Nuclear advocates acknowledge that spiraling costs and lengthy construction times remain a hurdle for the industry. But they say new nuclear facilities remain a critical piece to solving America’s climate puzzle. Plans to expand V.C. Summer and Vogtle would have displaced coal generation, said Josh Freed, vice president for clean energy at Third Way, a think tank. And while natural gas serves a vital role in the country’s power mix today, there will come a time when the United States needs baseload power from non-carbon-emitting sources.
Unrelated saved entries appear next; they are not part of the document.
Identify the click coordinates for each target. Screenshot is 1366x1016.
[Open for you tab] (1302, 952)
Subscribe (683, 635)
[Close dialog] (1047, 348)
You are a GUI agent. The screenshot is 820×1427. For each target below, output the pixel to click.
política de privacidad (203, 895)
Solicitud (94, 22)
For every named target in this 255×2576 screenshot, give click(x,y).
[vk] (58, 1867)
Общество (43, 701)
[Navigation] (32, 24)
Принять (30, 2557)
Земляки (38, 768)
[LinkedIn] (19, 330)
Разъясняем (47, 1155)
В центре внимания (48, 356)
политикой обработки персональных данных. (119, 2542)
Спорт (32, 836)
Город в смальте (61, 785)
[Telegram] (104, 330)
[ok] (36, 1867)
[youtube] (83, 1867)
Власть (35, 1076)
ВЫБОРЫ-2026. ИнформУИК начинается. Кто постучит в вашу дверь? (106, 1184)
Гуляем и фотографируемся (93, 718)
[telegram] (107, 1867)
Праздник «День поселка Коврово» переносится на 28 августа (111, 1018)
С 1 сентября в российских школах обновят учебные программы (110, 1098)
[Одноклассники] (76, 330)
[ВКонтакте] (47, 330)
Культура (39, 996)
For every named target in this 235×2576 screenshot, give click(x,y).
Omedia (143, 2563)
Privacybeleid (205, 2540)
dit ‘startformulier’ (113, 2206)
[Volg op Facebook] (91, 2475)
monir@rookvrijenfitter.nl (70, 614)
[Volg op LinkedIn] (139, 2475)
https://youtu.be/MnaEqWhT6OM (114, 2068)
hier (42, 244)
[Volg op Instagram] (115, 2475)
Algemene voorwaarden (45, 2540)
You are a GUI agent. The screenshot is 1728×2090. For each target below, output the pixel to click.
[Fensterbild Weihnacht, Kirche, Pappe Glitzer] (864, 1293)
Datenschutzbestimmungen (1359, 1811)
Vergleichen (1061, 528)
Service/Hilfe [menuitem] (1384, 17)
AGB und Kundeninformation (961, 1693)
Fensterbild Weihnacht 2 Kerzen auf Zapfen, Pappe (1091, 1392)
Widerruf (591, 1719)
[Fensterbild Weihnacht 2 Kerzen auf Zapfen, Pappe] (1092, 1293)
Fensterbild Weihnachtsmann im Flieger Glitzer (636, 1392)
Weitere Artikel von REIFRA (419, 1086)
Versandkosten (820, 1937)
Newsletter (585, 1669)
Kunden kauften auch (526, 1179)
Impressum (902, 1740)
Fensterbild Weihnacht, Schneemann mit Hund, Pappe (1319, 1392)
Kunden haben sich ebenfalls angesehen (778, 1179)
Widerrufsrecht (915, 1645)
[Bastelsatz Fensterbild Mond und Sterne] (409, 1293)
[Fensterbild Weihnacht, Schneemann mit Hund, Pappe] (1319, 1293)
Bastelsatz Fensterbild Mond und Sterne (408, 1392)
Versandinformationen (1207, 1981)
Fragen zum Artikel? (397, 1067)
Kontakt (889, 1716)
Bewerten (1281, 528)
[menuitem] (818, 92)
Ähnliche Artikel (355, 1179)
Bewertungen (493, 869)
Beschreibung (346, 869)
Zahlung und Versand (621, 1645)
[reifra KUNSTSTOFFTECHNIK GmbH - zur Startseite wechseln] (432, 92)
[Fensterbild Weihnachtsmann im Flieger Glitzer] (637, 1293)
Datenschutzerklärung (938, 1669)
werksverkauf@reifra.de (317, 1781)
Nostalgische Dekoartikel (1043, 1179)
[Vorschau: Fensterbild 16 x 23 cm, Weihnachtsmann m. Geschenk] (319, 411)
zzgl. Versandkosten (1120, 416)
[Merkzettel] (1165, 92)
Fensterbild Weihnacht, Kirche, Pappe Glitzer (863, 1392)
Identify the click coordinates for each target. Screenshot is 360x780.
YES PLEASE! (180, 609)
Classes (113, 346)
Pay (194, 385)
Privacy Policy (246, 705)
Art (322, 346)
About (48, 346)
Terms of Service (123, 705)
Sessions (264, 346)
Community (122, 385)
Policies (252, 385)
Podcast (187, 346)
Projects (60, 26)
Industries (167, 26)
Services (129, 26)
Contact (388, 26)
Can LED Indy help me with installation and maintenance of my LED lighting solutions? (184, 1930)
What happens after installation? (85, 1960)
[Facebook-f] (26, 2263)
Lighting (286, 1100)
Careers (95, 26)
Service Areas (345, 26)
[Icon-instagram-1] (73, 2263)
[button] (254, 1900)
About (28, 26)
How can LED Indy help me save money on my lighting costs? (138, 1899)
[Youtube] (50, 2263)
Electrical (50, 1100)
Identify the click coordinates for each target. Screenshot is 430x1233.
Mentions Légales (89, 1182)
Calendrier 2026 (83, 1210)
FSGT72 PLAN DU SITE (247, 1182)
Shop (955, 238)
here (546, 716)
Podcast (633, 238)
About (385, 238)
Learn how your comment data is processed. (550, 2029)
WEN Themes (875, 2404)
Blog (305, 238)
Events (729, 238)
The long-term impacts are potentially more worrying, Freed said. V.C. Summer’s struggles stem in part from the fact that the United States lacks the workforce and supply chain to support new nuclear facilities after a three-decade construction hiatus. That hinders not only plants like V.C. Summer, which employed a new reactor design, but efforts to deploy advanced nuclear technologies like small modular reactors. Federal support is needed to ensure that both can play a future role in reducing carbon emissions, Freed said.

"I think we’ve seen, almost every week, a new set of scientific reports showing the seriousness and urgency of addressing climate change now," he said. "The U.S. and world needs to rise to this challenge and use all the tools we have at our disposal that are zero-carbon to meet this challenge. That includes nuclear."